A spokesperson for Monteco Holdings said yesterday: “We are pleased that our planning request has been successful.”

“The approval follows our submission of a detailed response to the planning authority’s request for further information, which included modifications to the main façade, windows, and materials used.

“Our revised scheme has taken extensive steps to address objections raised against the previous application, including reducing the numbers of bedrooms from 170 to 121 and lowering the height of the building from six to five stories,” they added.

The spokesperson added the scheme also acknowledges the site’s connection with James Joyce’s Ulysses.

“Whilst the current buildings contain none of the physical structures referred to in Ulysses’ famous Sirens episode, the plan proposes the original outline of numbers 8 and 9 Ormond Quay Upper, the original location of the Ormond Hotel and the setting for Ulysses, be marked out using text from the book embedded into the floor and courtyard with bronze plaques or lettering.

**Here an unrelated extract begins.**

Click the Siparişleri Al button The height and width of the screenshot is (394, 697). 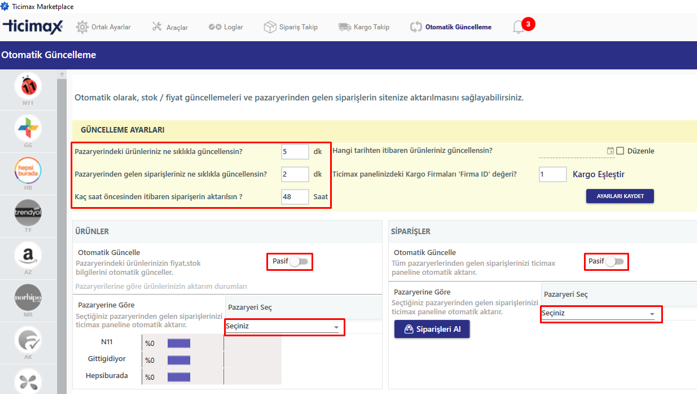click(x=432, y=330)
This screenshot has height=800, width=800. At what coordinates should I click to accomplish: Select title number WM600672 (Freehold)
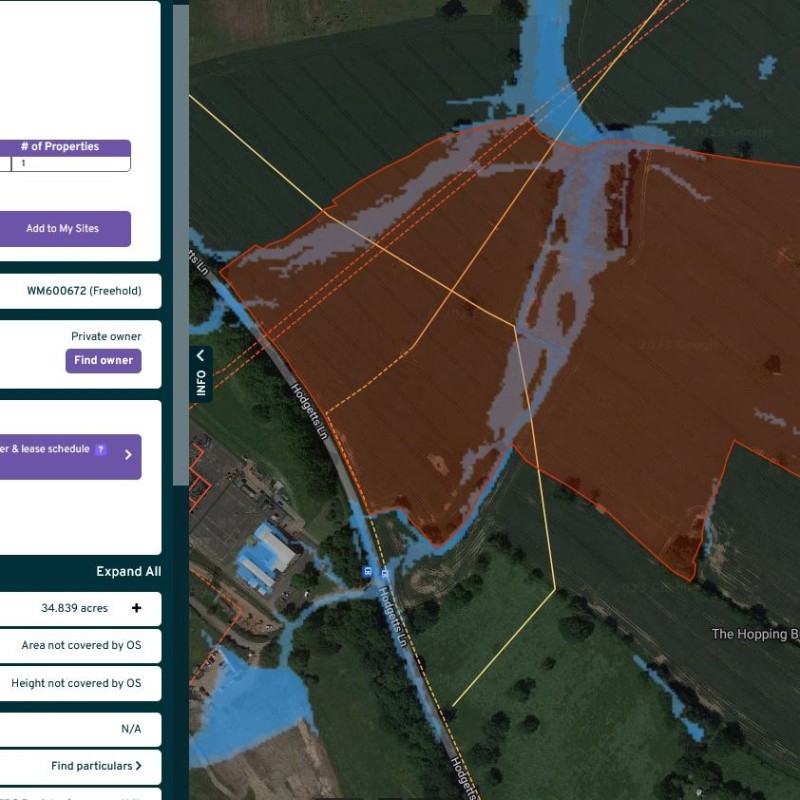pos(84,291)
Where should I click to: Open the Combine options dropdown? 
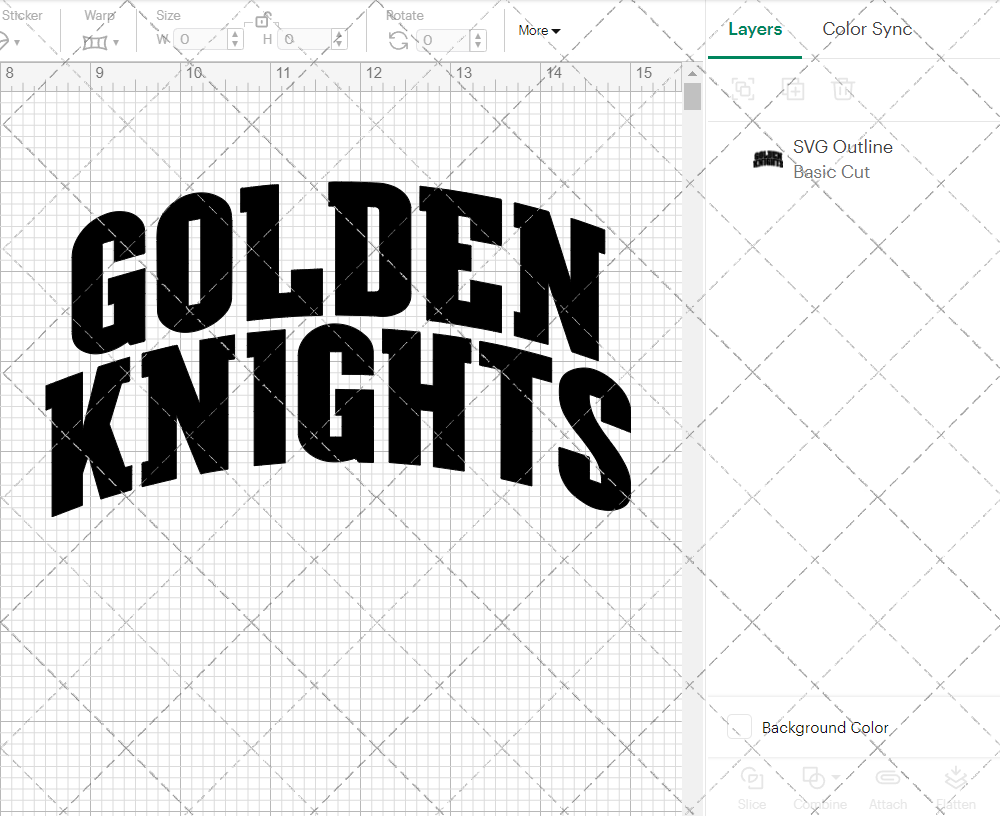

“The new hotel will help address the urgent lack of hotel accommodation in Dublin’s city centre and make a very significant contribution to the rejuvenation of a site that has been vacant for over 10 years and is now in very poor condition.”

The proposed €20m investment in the new hotel will create 250 construction jobs during the building phase and 80 jobs in the hotel upon completion.

“We hope to commence construction in 2017 with a view to opening the hotel by the end of 2018,” said the Monteco spokesperson.

The hotel was bought by developer Bernard McNamara in 2006 for €17m, a year after it closed.

He put it on the market in 2009 with a price tag of €7m, but it was subsequently bought by Monteco Holdings for less than €2.5m.